Google will auto-enrol 150 million users in 2FA by end of 2021

Google has announced plans to automatically enrol an additional 150 million users in two-factor authentication (2FA) by the end of 2021.

Known as two-step verification (2SV), the security feature combines the use of a password with a mobile device or a security key in order to diminish the chances of unauthorised access to accounts and networks. For instance, users signing in to their Gmail account, particularly when using a new computer for the first time, are asked to tap a prompt on their smartphone to authorise the login.

In a blog post published on Tuesday, the tech giant stated that enabling security protections by default is “the best way to keep [their] users safe”, which is why it's moving to ensure that more accounts have the 2SV feature switched on:

“By the end of 2021, we plan to auto-enrol an additional 150 million Google users in 2SV,” it announced, adding that an additional two million YouTube creators will be required to turn the feature on by the end of the year.
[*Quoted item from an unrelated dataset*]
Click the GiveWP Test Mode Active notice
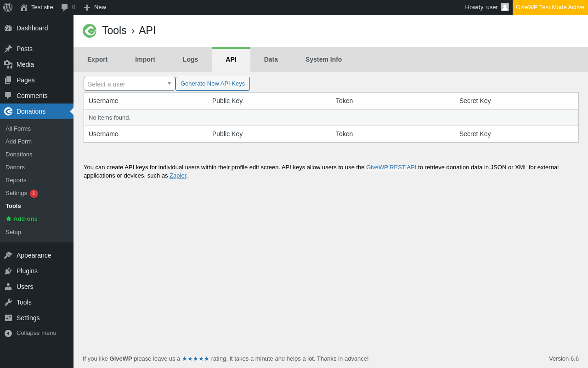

The tech giant acknowledged that not everyone has access to a smartphone or a security key, noting that it is “working on technologies that provide a convenient, secure authentication experience and reduce the reliance on passwords in the long-term”.

“We know security keys provide the highest degree of sign-in security possible, that’s why we've partnered with organisations to provide free security keys to over 10,000 high-risk users this year,” it stated.

Google said that users will be able to benefit from built-in security key capabilities in Android phones as well as its Google Smart Lock app for iOS, adding that its 2SV technology is automatically supported by “two billion devices around the world”.

In a Twitter post, Google product manager Sriram Karra said that today’s announcement “is just the beginning”.

“The 150m 2SV user count is staggering already if you look at it in the broader industry context. For e.g. Twitter recently announced ~2.5% of its ~350m active users have 2SV - that's ~9m user accounts,” he stated.

Companies across the tech industry have been working to strengthen account security and minimise users' reliance on passwords. In June, Twitter announced that its users would be able to use a security key as their only 2FA method, while in September, Corporate VP of Microsoft Security, Compliance and Identity, Vasu Jakkal, stated that customers “can now completely remove the password from [the] Microsoft account”.

However, 2FA has also been the target of cyber criminals. Earlier this week, Coinbase sent out letters to 6,000 customers informing them that hackers managed to exploit “a flaw in Coinbase’s SMS Account Recovery process in order to receive an SMS two-factor (2FA) authentication token”.